不知道那段日子大魁是如何度过的。寂寞、孤独甚至绝望?其实,不只大魁,当代有追求的画家大都有过这种怅然若失的时刻。但热闹的市井上,浮华的日子里,谁还会为一点文人心事劳神费力呢?

大魁不行!他需要的是充满激情的艺术生命。这可能因应着他身上不为世俗所扰、不受规矩所限的性格特质,那种难得的真率之气。他把这种情绪泼写到宣纸上,任凭内心的那股气旋,推动着笔下的水和墨,在素白的宣纸上翻滚流淌。在这种疾风骤雨式的挥洒中,看不到以往小写意画作里具象的花草,鸟儿也就是一点意思吧。但是,朋魁感到前所未有的畅快。他一遍遍地大笔疾扫,恨不得把沉郁多年的情愫一口气说出来。渐渐地,那些激荡的线条和色块平静下来,无序变得有序,混沌中渐渐清晰。一山一石,不必皴擦敷染,墨色里自有丘壑;一花一草,不去勾勒线条,却茎脉毕现,枝叶纷披。

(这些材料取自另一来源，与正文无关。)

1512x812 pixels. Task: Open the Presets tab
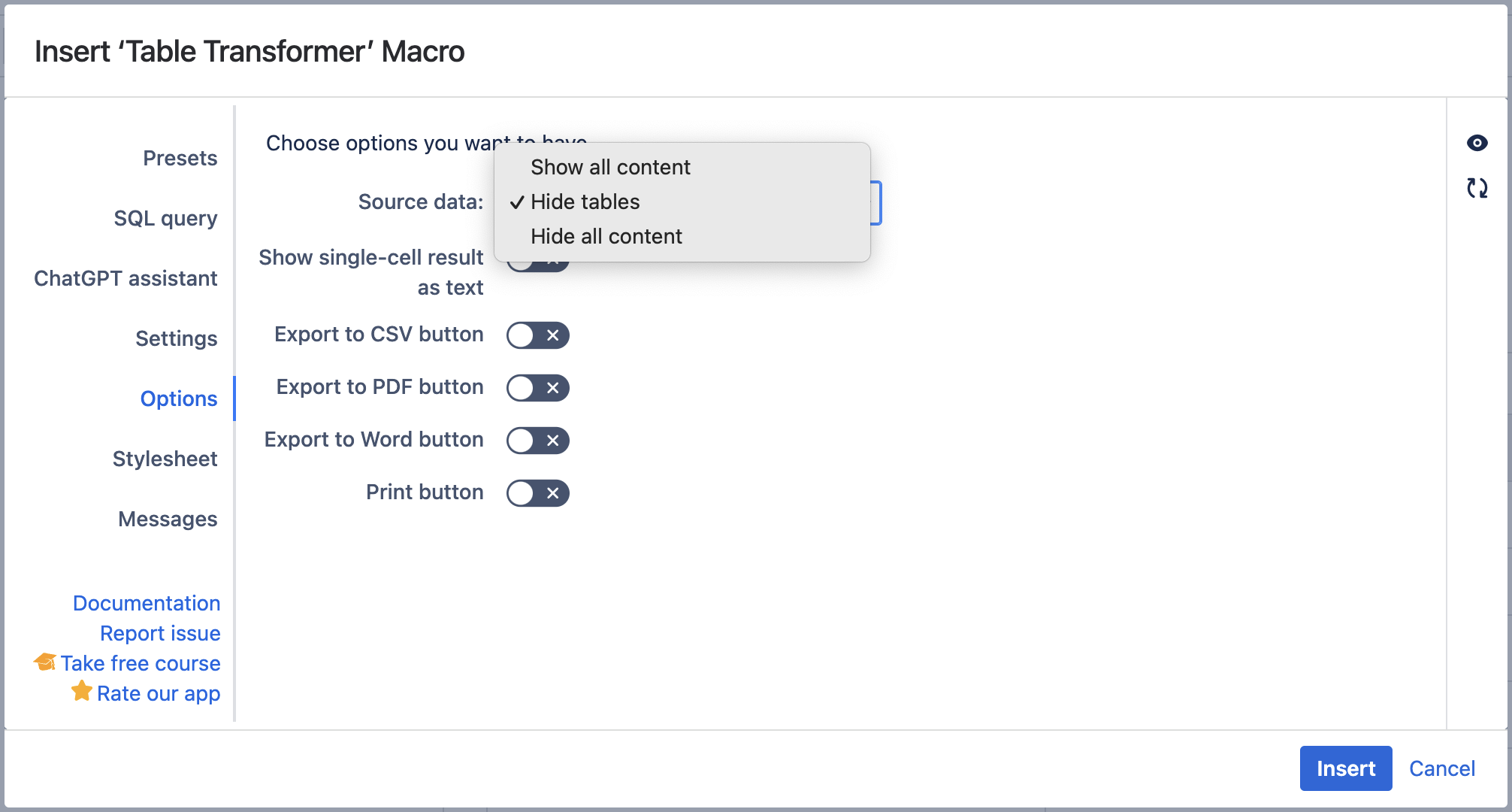180,158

看看他画的《大自在》:积墨写出的黑色水鸟,体态硕大而灵动,它正敛羽栖于石上,嘴里叼着一条刚刚捉住的鱼。看不到一般写意画中鸟的具象体貌,看到的是水墨的积染浓淡,还有那种风扫残云式的酣畅淋漓。在构图上也是从心所欲,鸟儿似乎从天而降,翅膀刚硬,呼啦啦占去画面大半的位置,倒是它脚下快笔点染的山石显得有些柔软。物象的情态更是生动,鸟儿似叼实含,鱼儿似挣还嗔,鸟、鱼四目相视,仿佛听到鱼儿在抱怨……没有你死我活的血腥场面,更像是一场朋友间的游戏。

《又见花开》构图就更是大胆:浓墨擦出的一片荷叶,遮天蔽日。一只蜻蜓栖止在斜出的水草叶茎。满纸俱是水墨洇化的声音,看不到花瓣,但馥郁的荷香分明从画里升腾出来,沁人心脾。

如此的浓墨挥洒,既饱含着在水墨天地间自在游走的快意,又写出了心里的万种柔情,大魁真真地醉了。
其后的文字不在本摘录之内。